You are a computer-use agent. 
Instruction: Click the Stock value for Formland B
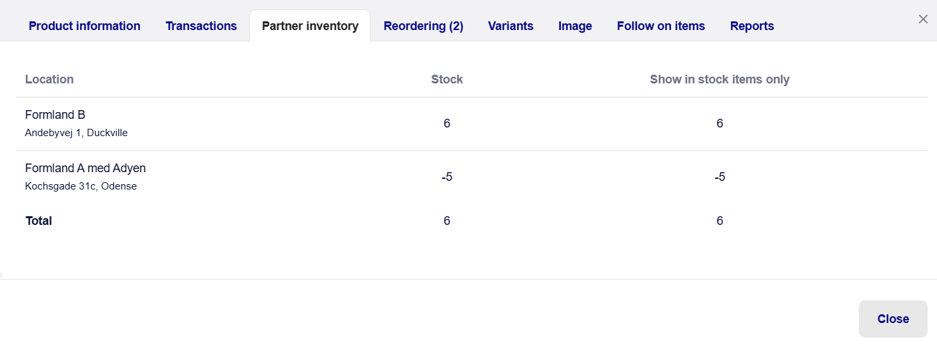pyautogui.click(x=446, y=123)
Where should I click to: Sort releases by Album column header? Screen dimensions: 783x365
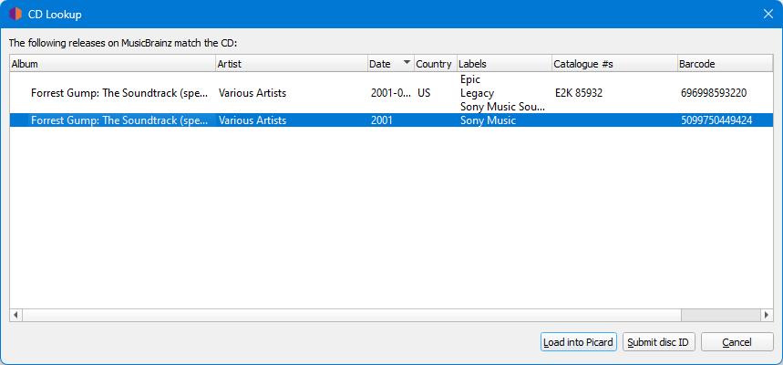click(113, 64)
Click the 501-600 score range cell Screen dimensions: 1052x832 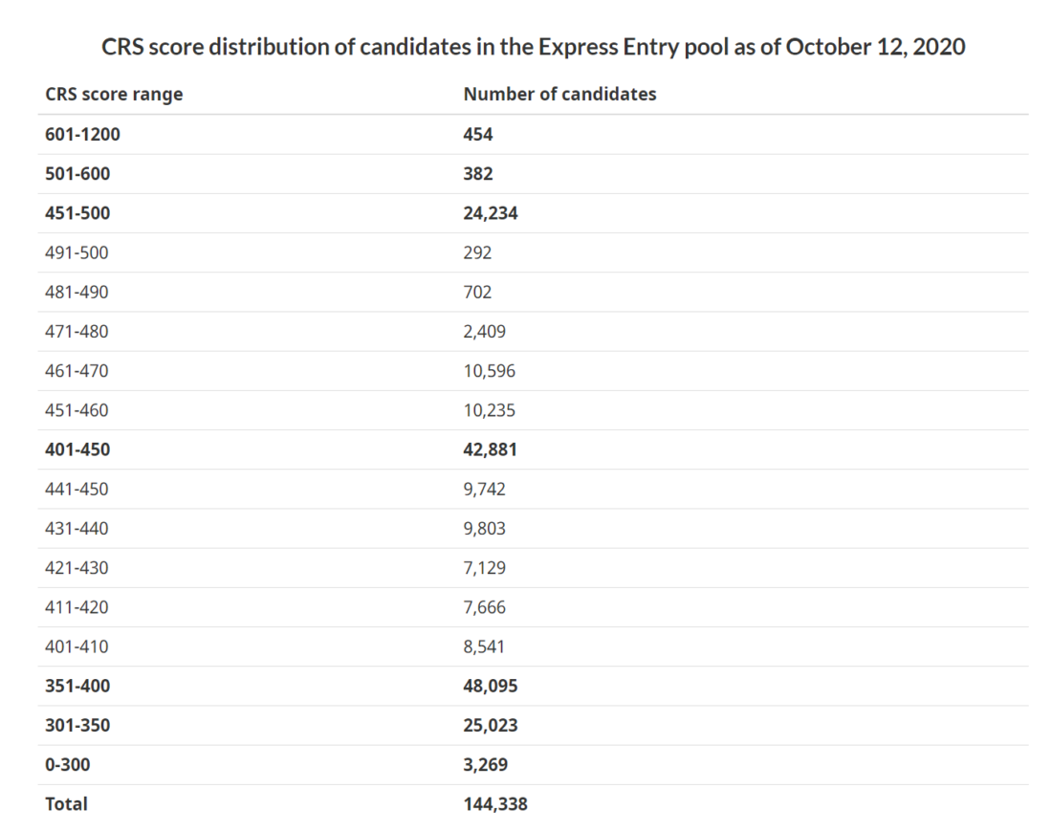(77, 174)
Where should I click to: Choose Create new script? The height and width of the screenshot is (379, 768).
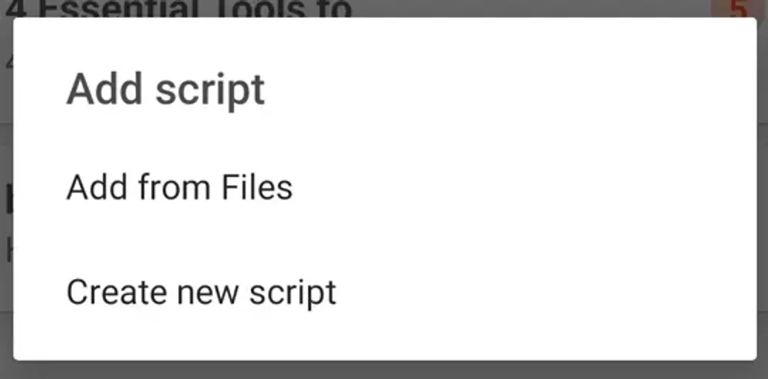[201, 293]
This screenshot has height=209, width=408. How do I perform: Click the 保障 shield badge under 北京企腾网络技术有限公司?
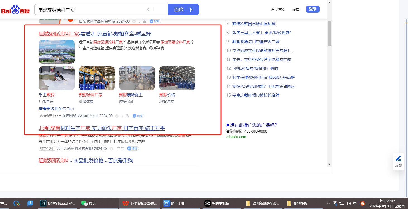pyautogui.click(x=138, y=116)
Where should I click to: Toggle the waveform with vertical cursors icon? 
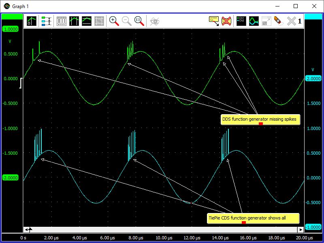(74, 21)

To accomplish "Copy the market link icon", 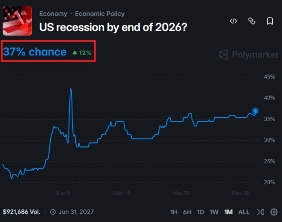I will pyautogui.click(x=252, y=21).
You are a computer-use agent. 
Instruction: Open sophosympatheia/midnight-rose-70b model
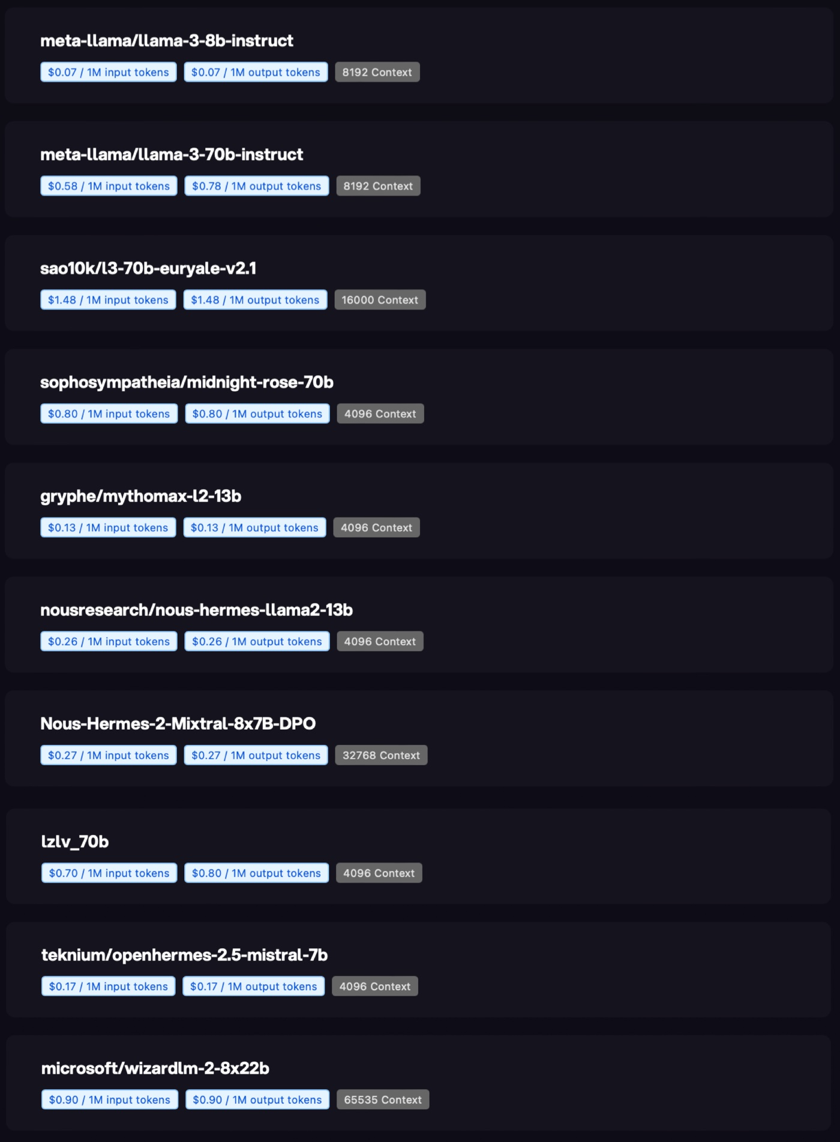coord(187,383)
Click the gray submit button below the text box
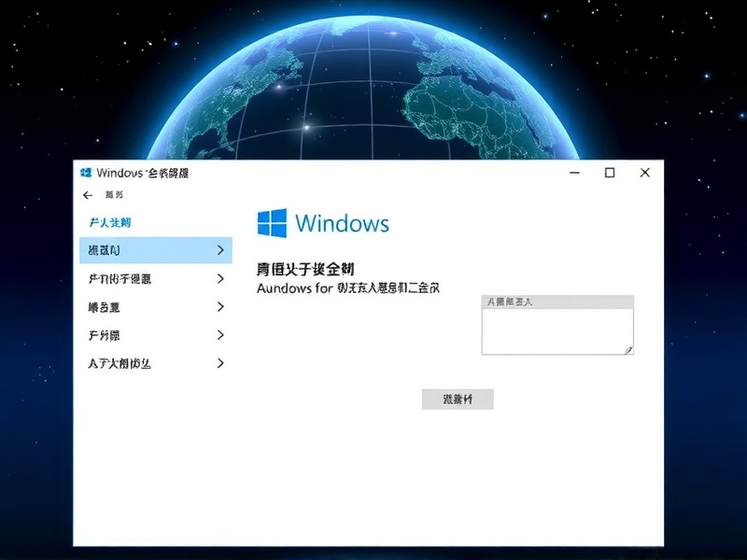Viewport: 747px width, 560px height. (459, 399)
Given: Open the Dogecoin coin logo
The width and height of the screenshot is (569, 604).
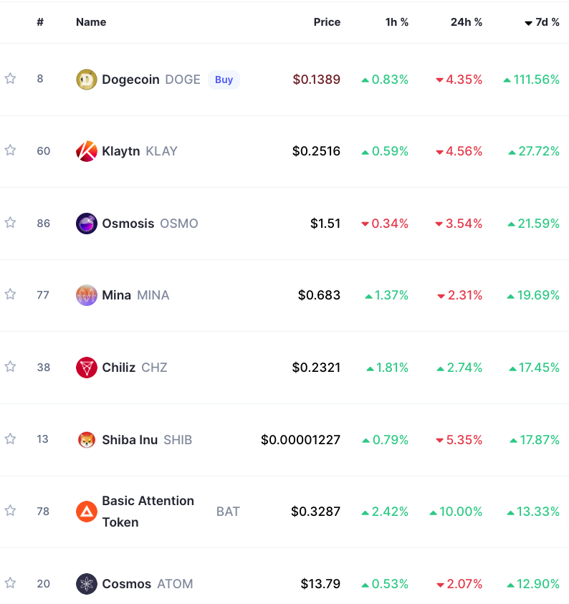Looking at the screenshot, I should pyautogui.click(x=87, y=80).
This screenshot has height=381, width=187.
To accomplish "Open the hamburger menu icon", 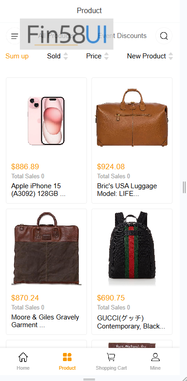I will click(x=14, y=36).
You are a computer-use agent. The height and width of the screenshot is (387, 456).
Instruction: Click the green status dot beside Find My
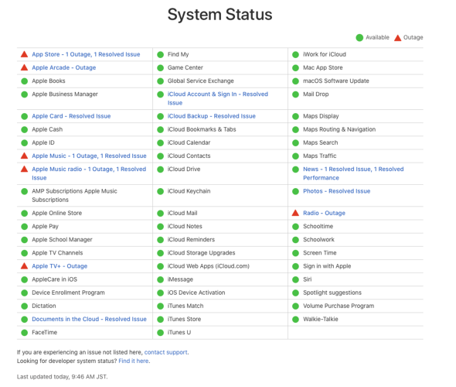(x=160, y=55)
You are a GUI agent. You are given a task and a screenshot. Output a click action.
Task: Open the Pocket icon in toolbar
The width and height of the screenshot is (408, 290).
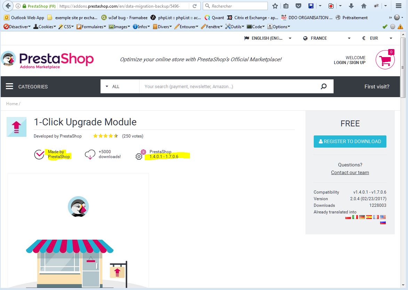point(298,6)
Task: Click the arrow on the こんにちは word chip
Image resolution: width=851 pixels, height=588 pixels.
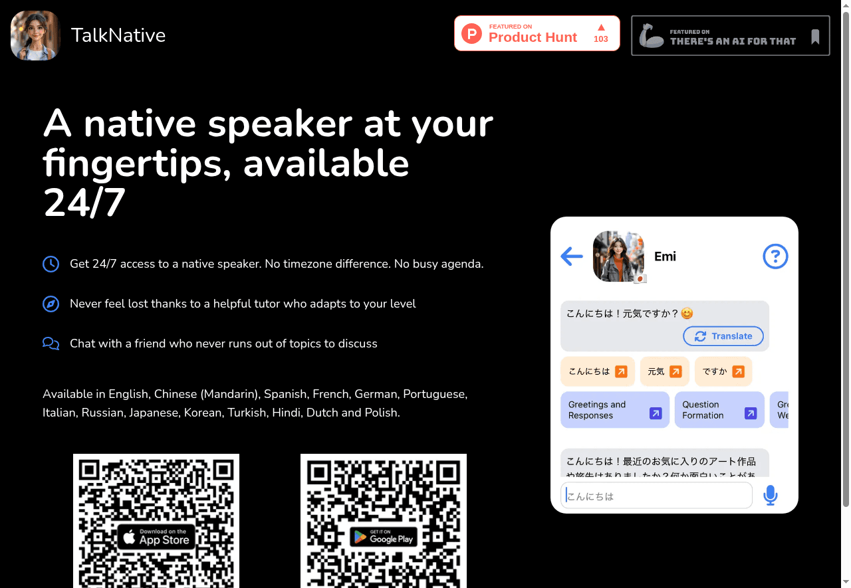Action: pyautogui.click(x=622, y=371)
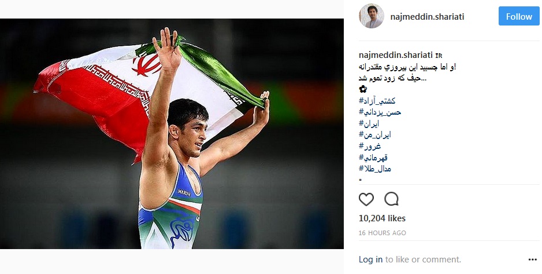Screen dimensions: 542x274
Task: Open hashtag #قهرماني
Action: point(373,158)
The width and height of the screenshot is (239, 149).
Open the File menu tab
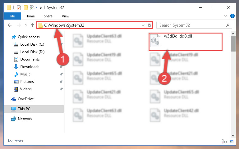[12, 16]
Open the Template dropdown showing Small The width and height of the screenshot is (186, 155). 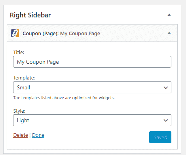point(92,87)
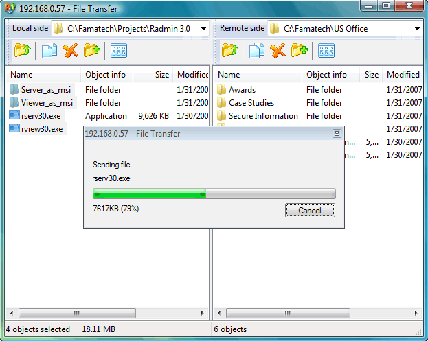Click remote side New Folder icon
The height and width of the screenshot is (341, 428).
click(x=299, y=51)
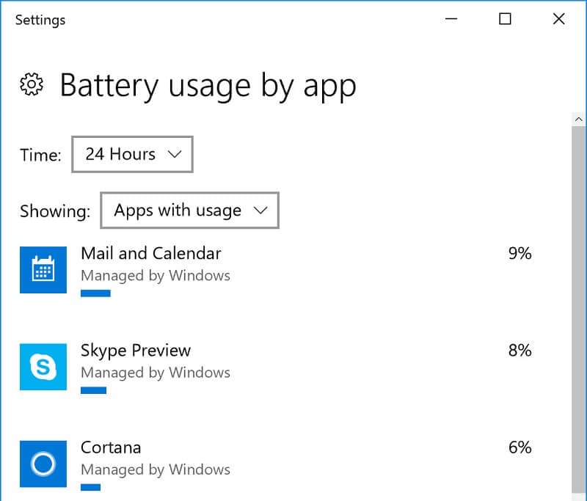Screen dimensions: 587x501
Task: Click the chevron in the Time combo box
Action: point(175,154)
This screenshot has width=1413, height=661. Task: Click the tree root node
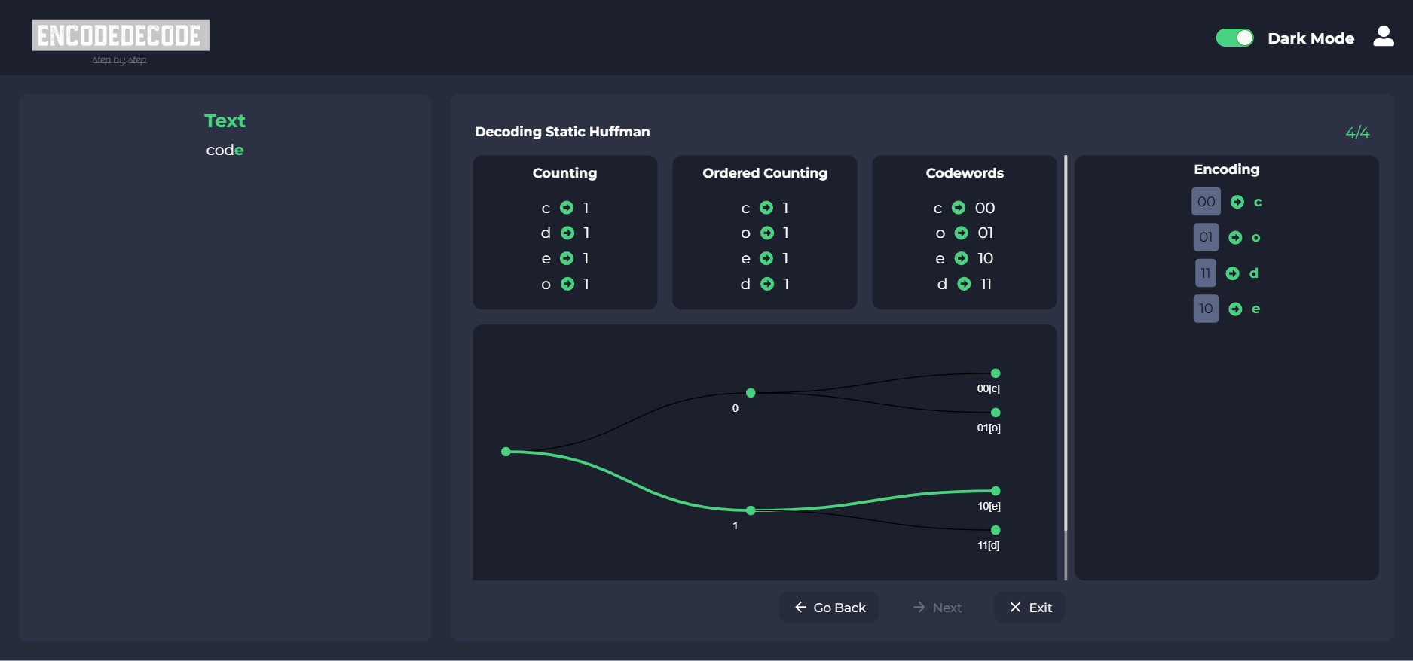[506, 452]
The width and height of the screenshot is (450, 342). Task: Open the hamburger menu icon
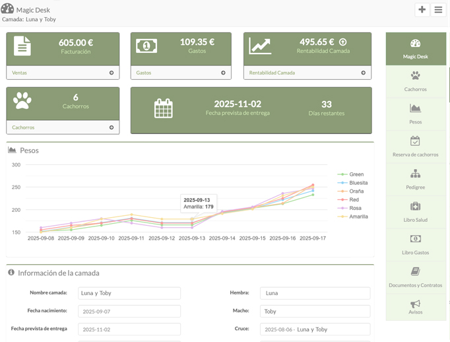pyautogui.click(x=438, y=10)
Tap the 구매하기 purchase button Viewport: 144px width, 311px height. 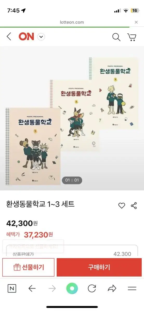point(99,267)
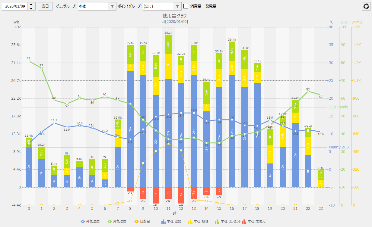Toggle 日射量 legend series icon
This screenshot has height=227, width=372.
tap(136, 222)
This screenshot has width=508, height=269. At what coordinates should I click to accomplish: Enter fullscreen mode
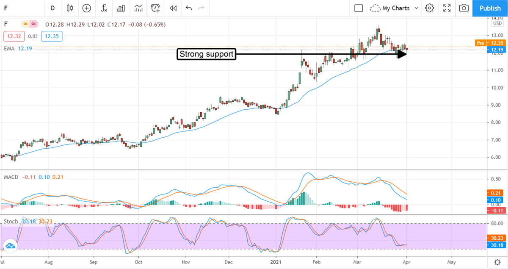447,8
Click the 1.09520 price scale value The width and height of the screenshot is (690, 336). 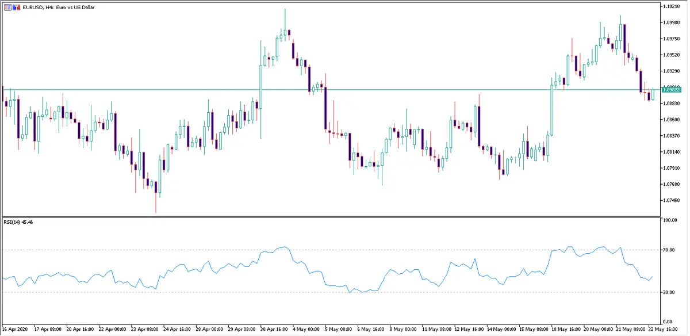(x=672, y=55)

§ Your task:
Find how many lines in the entries above have the string "agent" and report only that number.

§ Response to the exercise:
4